Effects of tumor necrosis factor-alpha on luteinizing hormone-stimulated prorenin production by bovine ovarian thecal cells in vitro.

Investigations have been carried out to determine if the cytokine tumor necrosis factor-alpha (TNF alpha), a putative intraovarian regulator, plays a role in the regulation of the ovarian prorenin-renin-angiotensin system. Addition of TNF alpha to cultured bovine thecal cells resulted in a dose-dependent inhibition of LH- or 8-bromo-cAMP-stimulated production of prorenin and renin by the cells in a noncytotoxic manner. No clear inhibitory effect on progesterone production was noted. There was no inhibition of LH- or forskolin-stimulated cAMP formation by TNF alpha. The time-course experiment with TNF alpha revealed that the synthesis, rather than the secretion, of prorenin was inhibited. Also, it was evident that to observe a maximal inhibitory effect, it was necessary to add TNF alpha either before or together with LH. With the increasing delay in the addition of TNF alpha relative to the time of addition of LH, the extent of inhibition gradually decreased, and TNF alpha added 6 h after the addition of LH failed to produce any inhibitory effect.
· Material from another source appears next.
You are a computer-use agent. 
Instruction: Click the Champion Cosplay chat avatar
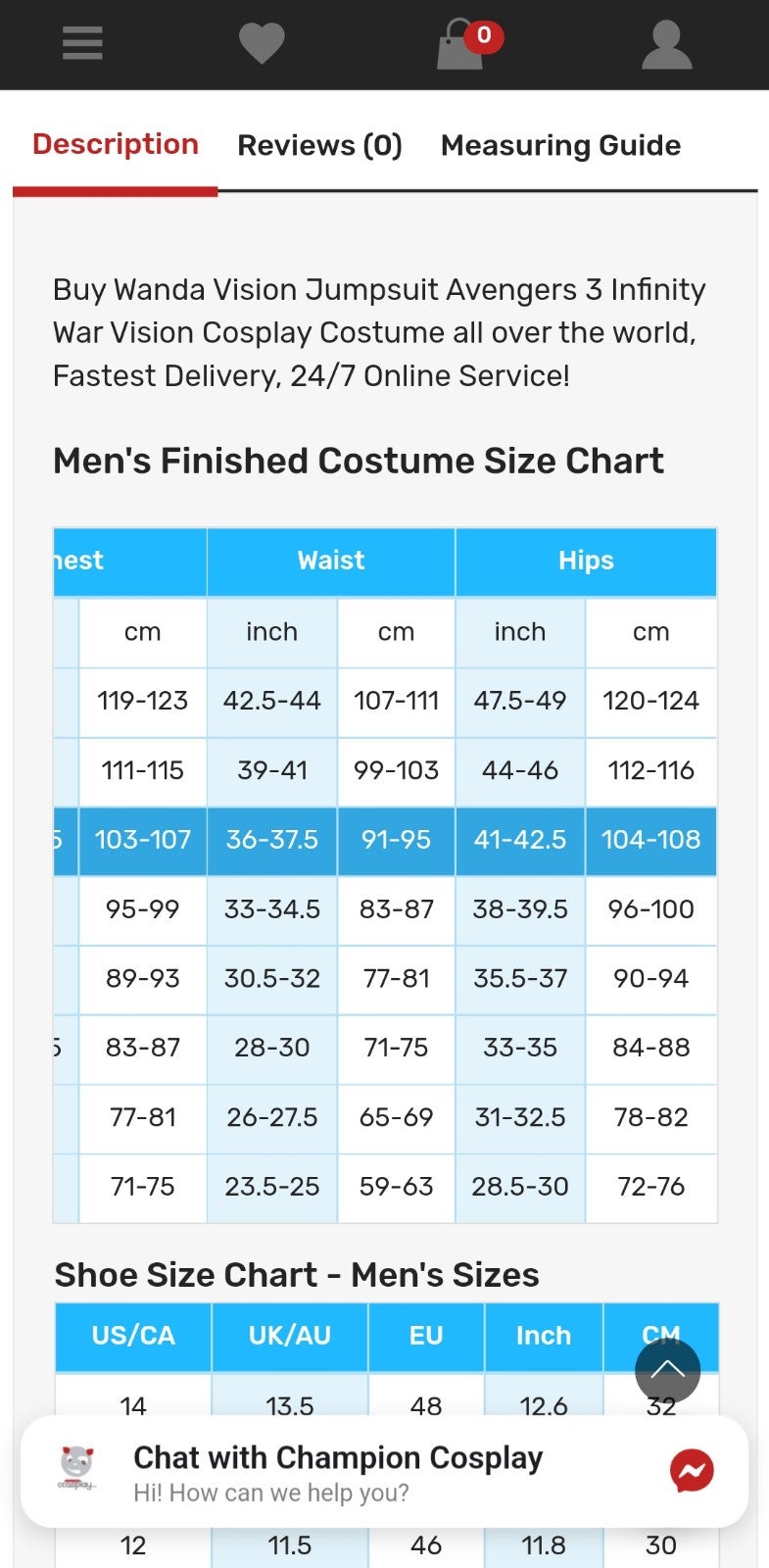[76, 1469]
The results obtained permit us to conclude that TNF alpha can counterregulate LH-stimulated prorenin production by thecal cells in culture. The TNF alpha-induced lesion appears to be located at an early step of the biosynthetic pathway of prorenin, which is distal to the activation of LH receptor-coupled adenylate cyclase. Thus, this cytokine appears to be an important intraovarian regulator of prorenin production, a process that is under the stimulatory control of the pituitary gonadotropin.